• Material for this exercise:
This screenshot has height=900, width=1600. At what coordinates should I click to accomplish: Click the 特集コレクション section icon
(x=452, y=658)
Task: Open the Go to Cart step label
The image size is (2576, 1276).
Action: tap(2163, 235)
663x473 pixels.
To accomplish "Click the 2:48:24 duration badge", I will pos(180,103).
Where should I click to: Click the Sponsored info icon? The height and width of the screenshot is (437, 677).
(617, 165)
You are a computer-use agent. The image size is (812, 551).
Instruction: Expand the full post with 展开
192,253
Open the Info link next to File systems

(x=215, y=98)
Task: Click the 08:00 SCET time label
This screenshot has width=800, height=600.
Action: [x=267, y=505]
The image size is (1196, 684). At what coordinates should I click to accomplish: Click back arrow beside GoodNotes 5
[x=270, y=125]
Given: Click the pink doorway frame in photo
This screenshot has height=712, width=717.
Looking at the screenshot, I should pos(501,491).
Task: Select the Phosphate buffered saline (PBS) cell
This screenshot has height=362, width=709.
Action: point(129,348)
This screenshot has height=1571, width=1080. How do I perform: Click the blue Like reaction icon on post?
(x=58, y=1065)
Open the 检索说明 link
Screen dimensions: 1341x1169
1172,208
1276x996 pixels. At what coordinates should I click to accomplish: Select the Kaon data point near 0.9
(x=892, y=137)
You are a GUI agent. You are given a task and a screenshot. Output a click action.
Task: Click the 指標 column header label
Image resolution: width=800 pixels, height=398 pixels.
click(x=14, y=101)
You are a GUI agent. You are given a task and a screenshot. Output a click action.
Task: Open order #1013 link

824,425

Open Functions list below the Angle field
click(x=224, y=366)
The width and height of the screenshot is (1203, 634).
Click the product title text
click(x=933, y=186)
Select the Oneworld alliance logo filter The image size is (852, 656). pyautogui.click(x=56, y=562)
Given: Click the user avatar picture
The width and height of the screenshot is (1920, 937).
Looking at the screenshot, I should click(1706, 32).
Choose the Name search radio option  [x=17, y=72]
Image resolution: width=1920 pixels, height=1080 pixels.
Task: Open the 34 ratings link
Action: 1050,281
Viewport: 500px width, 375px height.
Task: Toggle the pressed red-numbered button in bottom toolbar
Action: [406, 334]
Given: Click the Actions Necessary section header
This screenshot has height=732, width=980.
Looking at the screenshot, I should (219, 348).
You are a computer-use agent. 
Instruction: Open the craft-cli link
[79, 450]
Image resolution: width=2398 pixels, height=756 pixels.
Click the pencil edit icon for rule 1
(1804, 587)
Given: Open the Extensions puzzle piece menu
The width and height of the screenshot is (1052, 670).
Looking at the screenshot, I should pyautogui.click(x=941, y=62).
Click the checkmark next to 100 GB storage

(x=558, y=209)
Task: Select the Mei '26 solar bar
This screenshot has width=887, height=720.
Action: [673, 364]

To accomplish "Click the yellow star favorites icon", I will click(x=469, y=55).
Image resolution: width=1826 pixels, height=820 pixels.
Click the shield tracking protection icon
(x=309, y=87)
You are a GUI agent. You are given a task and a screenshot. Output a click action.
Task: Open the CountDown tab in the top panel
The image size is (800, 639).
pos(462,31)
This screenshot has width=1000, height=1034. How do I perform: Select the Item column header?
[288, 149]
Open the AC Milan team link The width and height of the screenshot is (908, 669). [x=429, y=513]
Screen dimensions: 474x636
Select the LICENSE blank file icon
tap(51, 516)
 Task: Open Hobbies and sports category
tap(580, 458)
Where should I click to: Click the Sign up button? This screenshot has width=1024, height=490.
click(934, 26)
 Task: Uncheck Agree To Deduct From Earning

• Goal of the exercise:
Output every record in full, exactly as it was given.

• Solution for this task:
This screenshot has height=900, width=1600. At what coordinates should I click to accomplish: Click the 特集コレクション section icon
(x=452, y=658)
Task: Open the Go to Cart step label
The image size is (2576, 1276).
Action: tap(2163, 235)
663x473 pixels.
To accomplish "Click the 2:48:24 duration badge", I will pos(180,103).
Where should I click to: Click the Sponsored info icon? The height and width of the screenshot is (437, 677).
(617, 165)
You are a computer-use agent. The image size is (812, 551).
Instruction: Expand the full post with 展开
192,253
Open the Info link next to File systems

(x=215, y=98)
Task: Click the 08:00 SCET time label
This screenshot has width=800, height=600.
Action: [x=267, y=505]
The image size is (1196, 684). At what coordinates should I click to accomplish: Click back arrow beside GoodNotes 5
[x=270, y=125]
Given: Click the pink doorway frame in photo
This screenshot has height=712, width=717.
Looking at the screenshot, I should pos(501,491).
Task: Select the Phosphate buffered saline (PBS) cell
This screenshot has height=362, width=709.
Action: point(129,348)
This screenshot has height=1571, width=1080. How do I perform: Click the blue Like reaction icon on post?
(x=58, y=1065)
Open the 检索说明 link
Screen dimensions: 1341x1169
1172,208
1276x996 pixels. At what coordinates should I click to accomplish: Select the Kaon data point near 0.9
(x=892, y=137)
You are a GUI agent. You are given a task and a screenshot. Output a click action.
Task: Click the 指標 column header label
Image resolution: width=800 pixels, height=398 pixels.
click(x=14, y=101)
You are a GUI agent. You are given a task and a screenshot. Output a click action.
Task: Open order #1013 link

824,425

Open Functions list below the Angle field
click(x=224, y=366)
The width and height of the screenshot is (1203, 634).
Click the product title text
click(x=933, y=186)
Select the Oneworld alliance logo filter The image size is (852, 656). pyautogui.click(x=56, y=562)
Given: Click the user avatar picture
The width and height of the screenshot is (1920, 937).
Looking at the screenshot, I should click(1706, 32).
Choose the Name search radio option  [x=17, y=72]
Image resolution: width=1920 pixels, height=1080 pixels.
Task: Open the 34 ratings link
Action: 1050,281
Viewport: 500px width, 375px height.
Task: Toggle the pressed red-numbered button in bottom toolbar
Action: [406, 334]
Given: Click the Actions Necessary section header
This screenshot has height=732, width=980.
Looking at the screenshot, I should (219, 348).
You are a computer-use agent. 
Instruction: Open the craft-cli link
[79, 450]
Image resolution: width=2398 pixels, height=756 pixels.
Click the pencil edit icon for rule 1
(1804, 587)
Given: Open the Extensions puzzle piece menu
The width and height of the screenshot is (1052, 670).
Looking at the screenshot, I should pyautogui.click(x=941, y=62).
Click the checkmark next to 100 GB storage

(x=558, y=209)
Task: Select the Mei '26 solar bar
This screenshot has width=887, height=720.
Action: [673, 364]

To accomplish "Click the yellow star favorites icon", I will click(x=469, y=55).
Image resolution: width=1826 pixels, height=820 pixels.
Click the shield tracking protection icon
(x=309, y=87)
You are a GUI agent. You are given a task and a screenshot. Output a click action.
Task: Open the CountDown tab in the top panel
The image size is (800, 639).
pos(462,31)
This screenshot has width=1000, height=1034. How do I perform: Select the Item column header?
[288, 149]
Open the AC Milan team link The width and height of the screenshot is (908, 669). [x=429, y=513]
Screen dimensions: 474x636
Select the LICENSE blank file icon
tap(51, 516)
 Task: Open Hobbies and sports category
tap(580, 458)
Where should I click to: Click the Sign up button? This screenshot has width=1024, height=490.
click(934, 26)
 Task: Uncheck Agree To Deduct From Earning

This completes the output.